DIRECTIVES:
1. List the four answer options given in the rod problem, each with its letter.
2. In the listing, swap "character portrait" for "profile picture" in the lines starting with the line with "Where should I" and going on through the line with "[x=86, y=839]", and give back only those lines with the pictures left out.

──────── PAGE EXTRACT

Question

A light rod of length $2.00\text{m}$ is suspended from the ceiling horizontally by means of two vertical wires of equal length tied to its ends. One of the wires is made of steel of cross-section ${10}^{-3}{\text{m}}^2$ and the other is of brass of cross-section $2\times {10}^{-3}{\text{m}}^2$. Find out the position along the rod at which a weight may be hung to produce equal stress in both the wires.

Given:
$Y_{\text{steel}}=2\times {10}^{11}{\text{N/m}}^2$
$Y_{\text{brass}}={10}^{11}{\text{N/m}}^2$

• A. $1.33\text{m}$ from end $B$
• B. $1.33\text{m}$ from end $A$
• C. $1.57\text{m}$ from end $B$
• D. $1.57\text{m}$ from end $A$

Answer 1

The correct option is B $1.33\text{m}$ from end $A$

Let the distance of the weight ${}^{\prime }{W}^{\prime }$ from the end $A$ be ${}^{\prime }{x}^{\prime }$.

Given:

Stress in steel $=$ stress in brass

$\Rightarrow \frac{T_A}{A_A}=\frac{T_B}{A_B}$

$\Rightarrow \frac{T_A}{T_B}=\frac{A_A}{A_B}=\frac{{10}^{-3}}{2\times {10}^{-3}}=\frac{1}{2}...\left(i\right)$

As the system is in equilibrium, taking moments about $C$, we have,

$T_A.x=T_B(2-x)$

$\Rightarrow \frac{T_A}{T_B}=\frac{2-x}{x}...\left(ii\right)$

On solving $\left(i\right)$ and $\left(ii\right)$, we get,

$x=1.33\text{m}$

────────────────
──────── DATA IN THIS EXERCISE

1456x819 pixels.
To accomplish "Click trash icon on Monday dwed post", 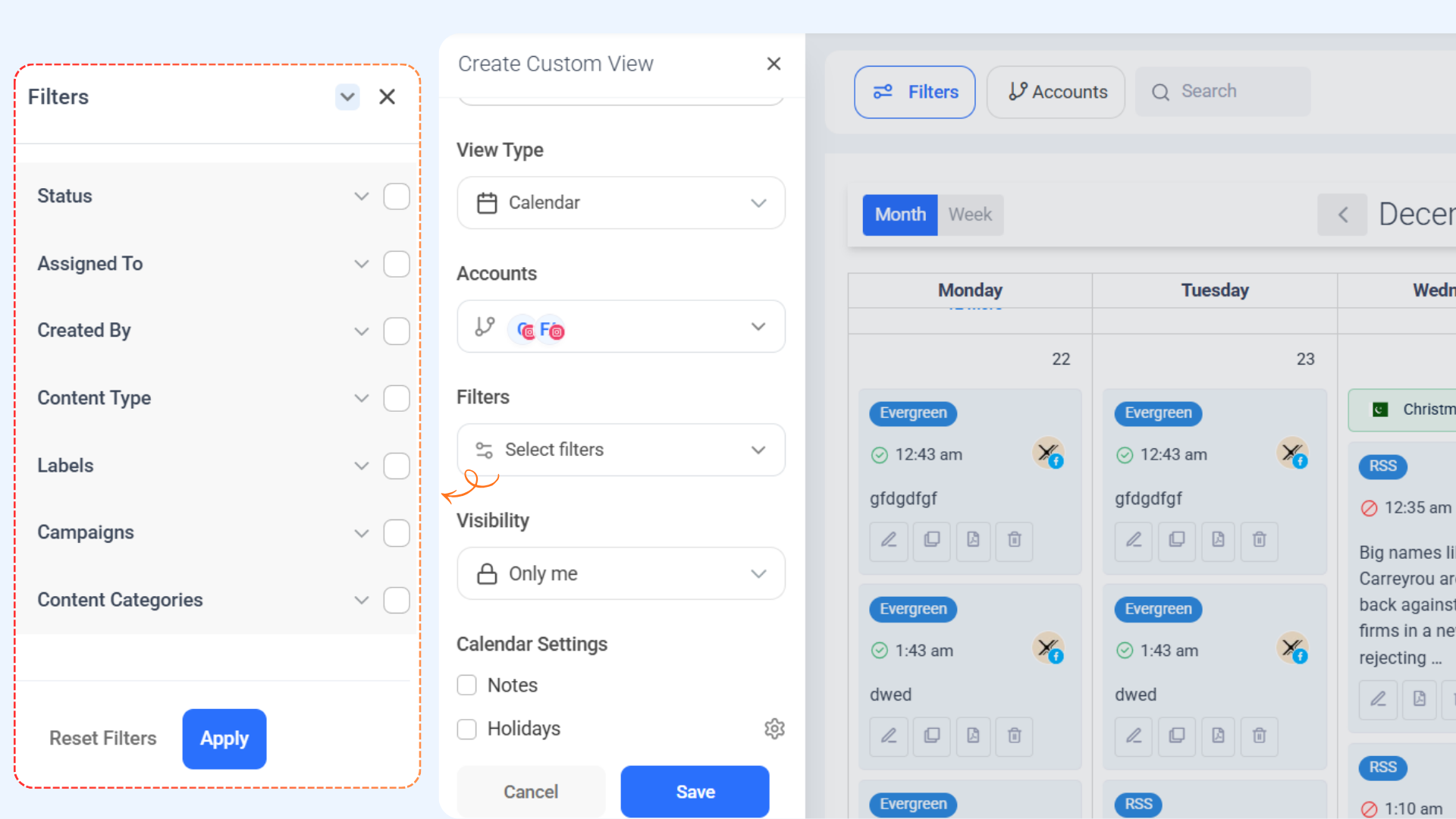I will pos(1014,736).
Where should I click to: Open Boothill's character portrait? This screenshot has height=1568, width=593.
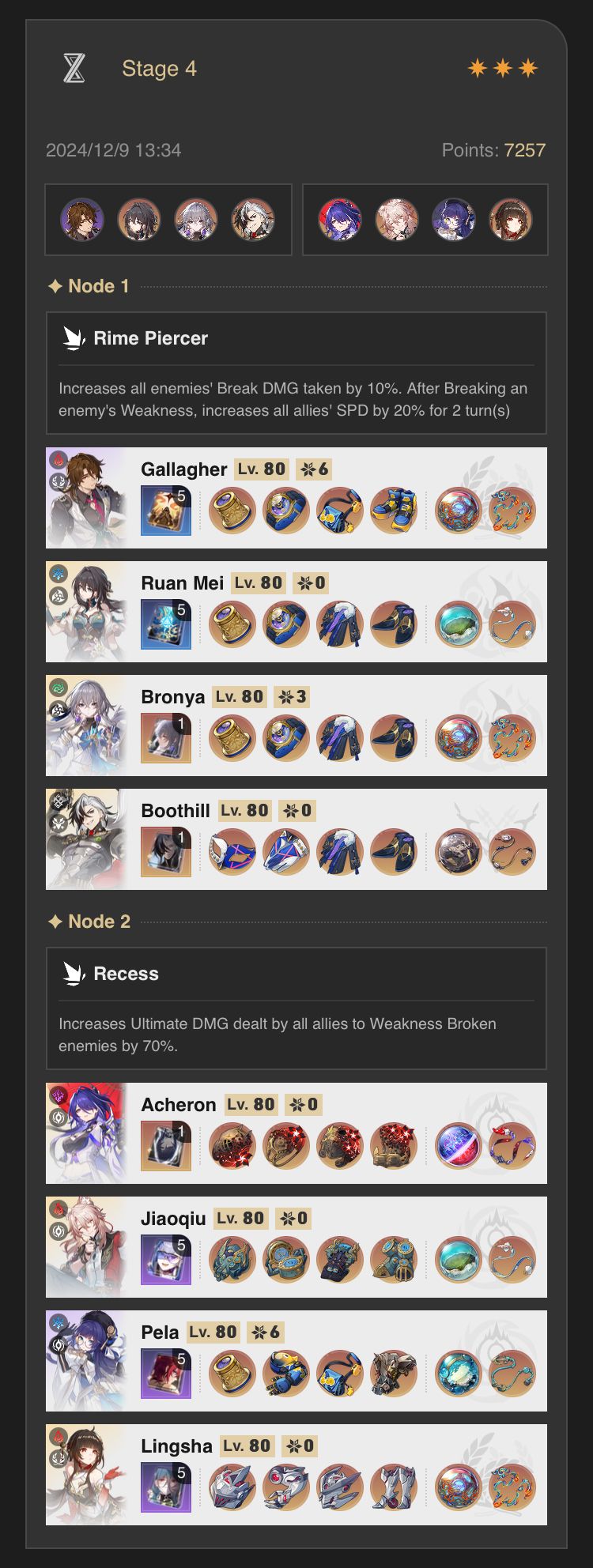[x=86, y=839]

────────────────
──────── DATA IN THIS EXERCISE

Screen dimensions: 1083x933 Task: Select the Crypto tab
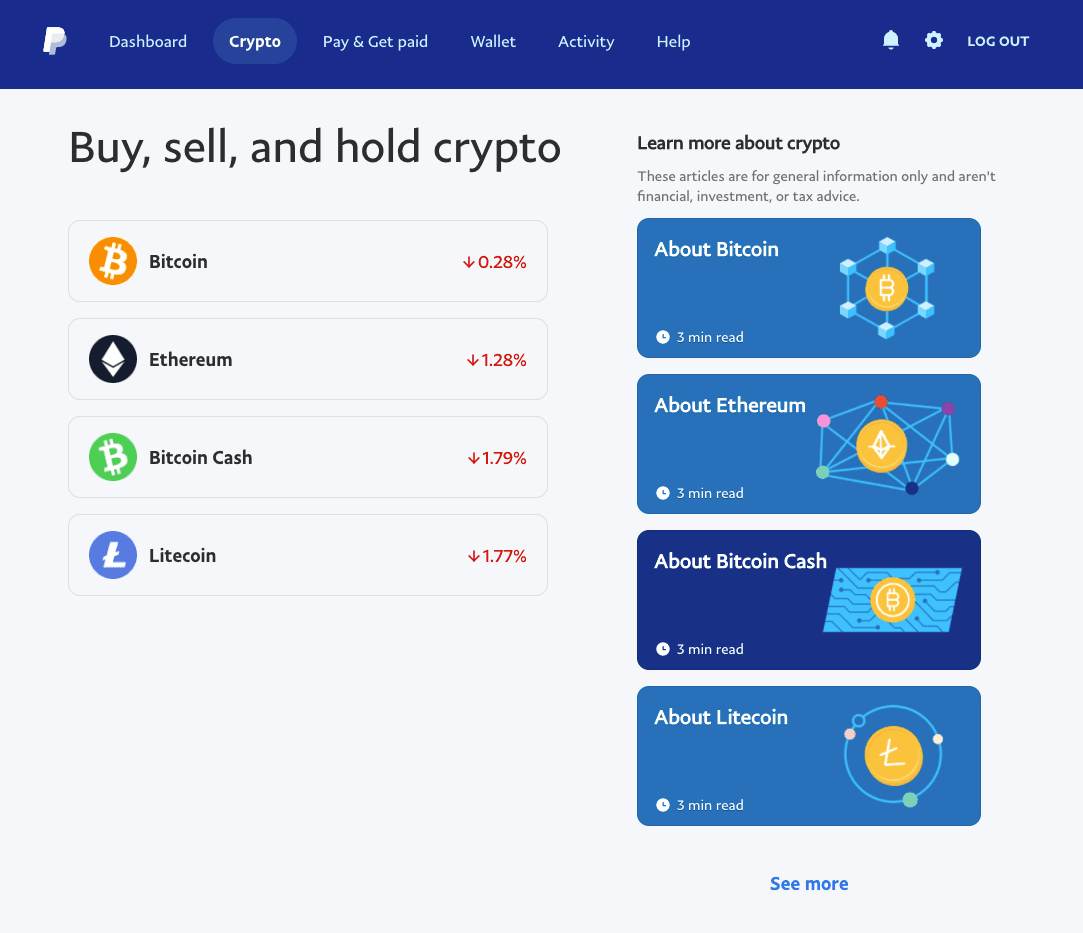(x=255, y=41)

────────────────
──────── DATA IN THIS EXERCISE

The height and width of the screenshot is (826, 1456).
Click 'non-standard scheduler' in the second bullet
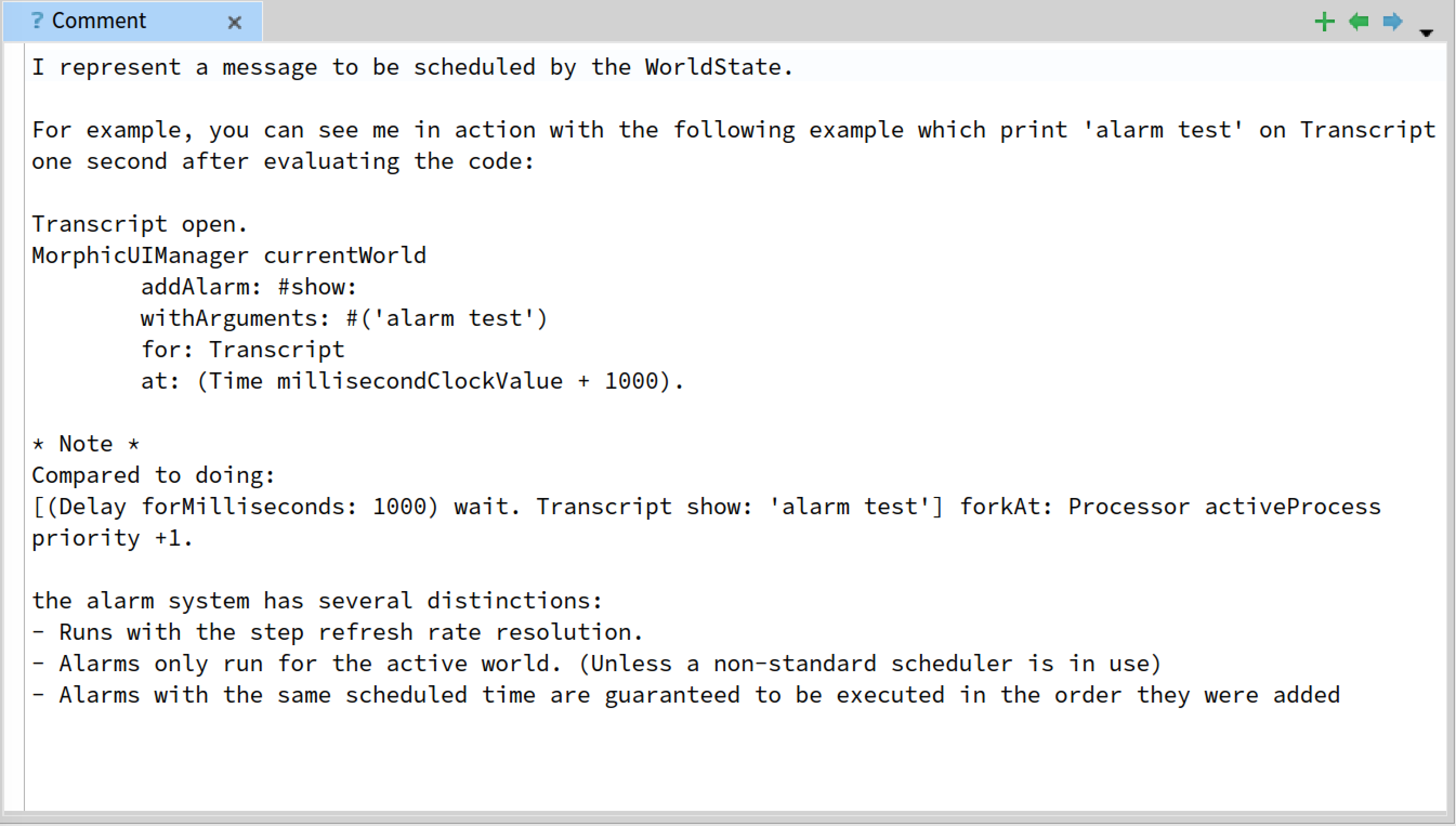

────────────────

ANSWER LIST:
1.
A. 1.33 m from end B
B. 1.33 m from end A
C. 1.57 m from end B
D. 1.57 m from end A

2.
Where should I click to: Open Boothill's profile picture? This screenshot has height=1568, width=593.
[x=86, y=839]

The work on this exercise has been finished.